In March of 1971 I was attending the University of Florida on the GI Bill and in our free time my wife and I worked as race officials for Central Florida Region of Sports Car Club of America (CFR/SCCA). The region was blessed with providing race officials for both the Daytona 24 Hours as well as the 12 Hours of Sebring.
In 1970 we had officiated at what many today agree was one of the best if not the best Sebring 12 Hour Grand Prix races ever run. We were looking forward to the ’71 race although with a little apprehension and foreboding.

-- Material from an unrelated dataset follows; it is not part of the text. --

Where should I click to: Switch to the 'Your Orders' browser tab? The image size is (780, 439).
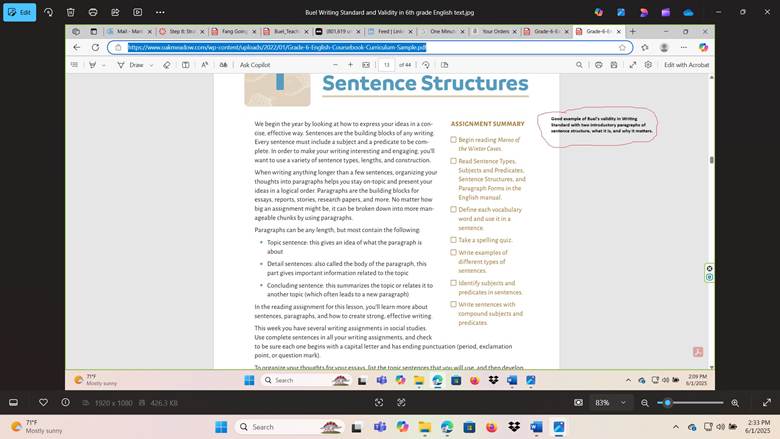[x=494, y=31]
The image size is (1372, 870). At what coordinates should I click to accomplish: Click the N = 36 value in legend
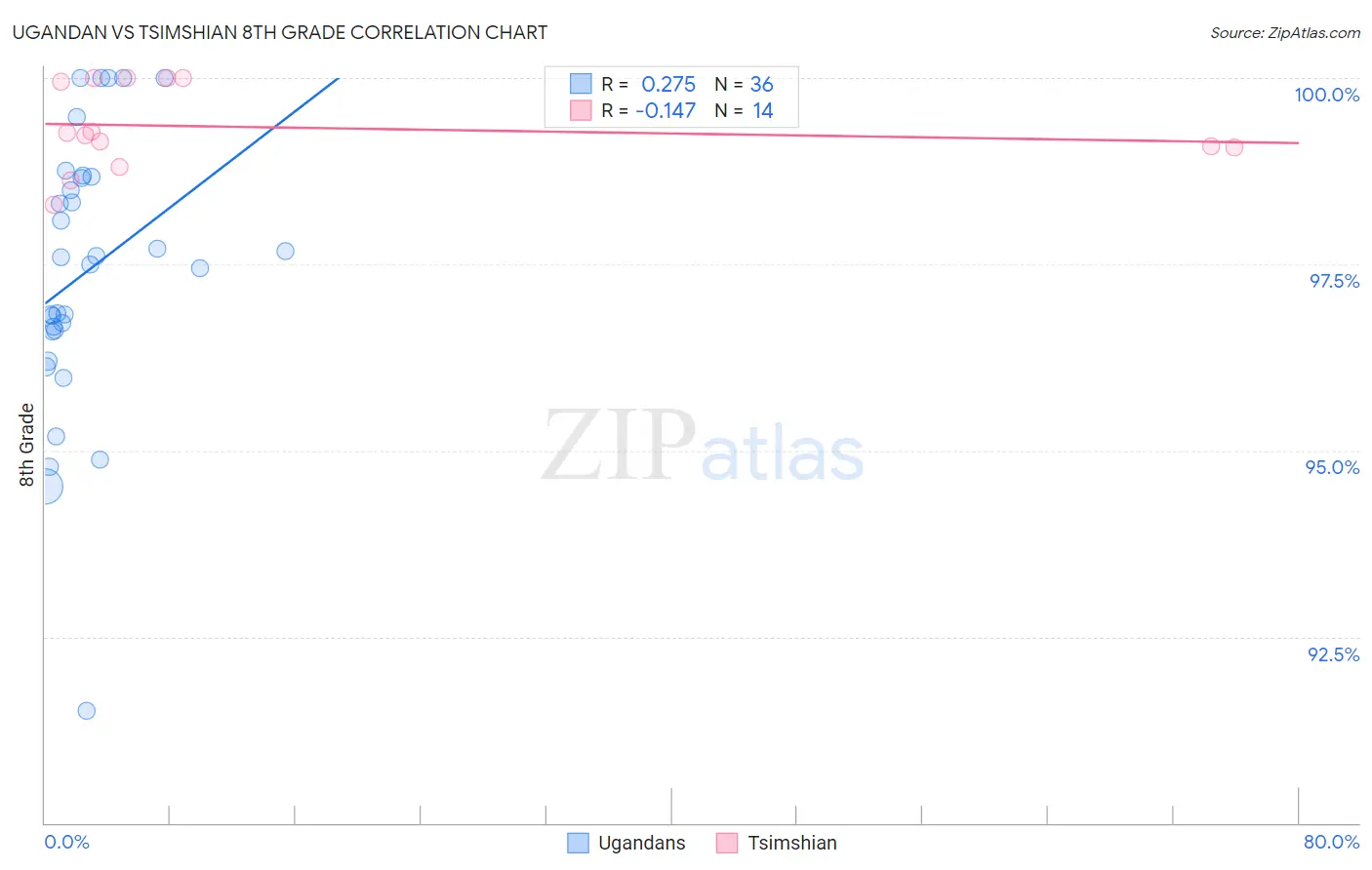click(x=744, y=84)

It was common knowledge among veteran race officials that the Sebring facility, with its storied 5.2-mile circuit, was on borrowed time. The international sanctioning body for motorsports (Fédération Internationale de l’Automobile or FIA) had repeatedly warned Sebring race founder and promoter, Alec Ulmann, that unless improvements were made to the track, pits, paddock and spectator accommodations that they would decline to sanction any future events at the facility. This loss of sanctioning would effectively kill the race as an international event and seriously undermine the ability of the track to survive.
Even the most die-hard supporter of the Sebring race would readily admit that the “Old Gal” was showing her age and the facility and environs were long overdue for a major overhaul and it was looking more and more like that was not going to happen.
For those who were there early in race week you just might have seen Alec Ulmann, in his blue blazer, riding around on his BMW motorcycle or talking to folks in the pit area. He was conversant in four languages and greeted a variety of people in those languages and fielded questions from them. The question of the day, from reporters, drivers and team managers alike, was if this was going to be the last Sebring. His response was always the same, “If local backing doesn’t materialize, I’ll have to make the inevitable decision I hate to make and say that this is the last race in Sebring.”
When Ulmann referred to “local backing” he was talking about the Sebring Airport Authority which held title to the airport and property containing the track. Each year Ulmann leased the property from them to put on the race. He was not about to put up his own money for track improvements or willing to hustle for the funds. He felt that the track owners had the responsibility to maintain the facility and make the necessary improvements.
As if the demands for improvements by the FIA weren’t enough the Federal Aviation Administration (FAA) had notified Mr. Ulmann and the track owners that they could no longer shut down the active runways of the Sebring Airport to use as part of the 5.2-mile circuit. The race surface would have to be shortened or an entirely new circuit would have to be built. In 1971 we were afraid that America’s premier sports car race was coming to an end.
As usual we arrived at Sebring early during race week to get a good camping spot but also to get up close and personal with the drivers and cars without the hassle of what was expected to be a record crowd of race fans. As we wandered through the pits and paddock we noticed a hand-made placard on the wall of one of the pits that said in Italian, “In memoria di Ignacio Giunti”, along with a picture of a driver. It was pretty obvious that this was a memorial to Italian factory driver Ignacio Giunti who won Sebring in 1970 and died in an accident at the 1000 km of Buenos Aires two months earlier. He was driving a factory Ferrari 312PB prototype when he plowed into the rear end of Jean-Pierre Beltoise’s Matra 660 who was ilegally pushing his stalled car in the center of the track. Beltoise was not hurt but the impact with the Matra and subsequent fire were fatal to Giunti.
The death of one of Enzo Ferrari’s favorite drivers put a strain on the relationship between the factory Ferrari team and the Matra team. Ostensibly to honor Giunti’s memory there was no factory Ferrari entry at Daytona in ’71. There was also no Matra factory team there either with word coming through sources that Matra decided to skip Daytona and Sebring in order to concentrate on Le Mans. Not having Matra at Sebring in ’71 probably saved all of us from a nasty encounter between the Italians and French. Time was needed for the Italians to cool off.
The line-up for Sebring in 1971 promised to be great with a good selection of first-class cars, drivers and teams. If this indeed was the last Sebring it was going to go out with style. Representing factory Porsche and returning to Sebring were two J.W. Automotive Gulf Porsche 917s, plus a spare 917 “T” car. The Gulf/John Wyer Team had won 10 of 12 World Manufacturers races and were favorites to win Sebring.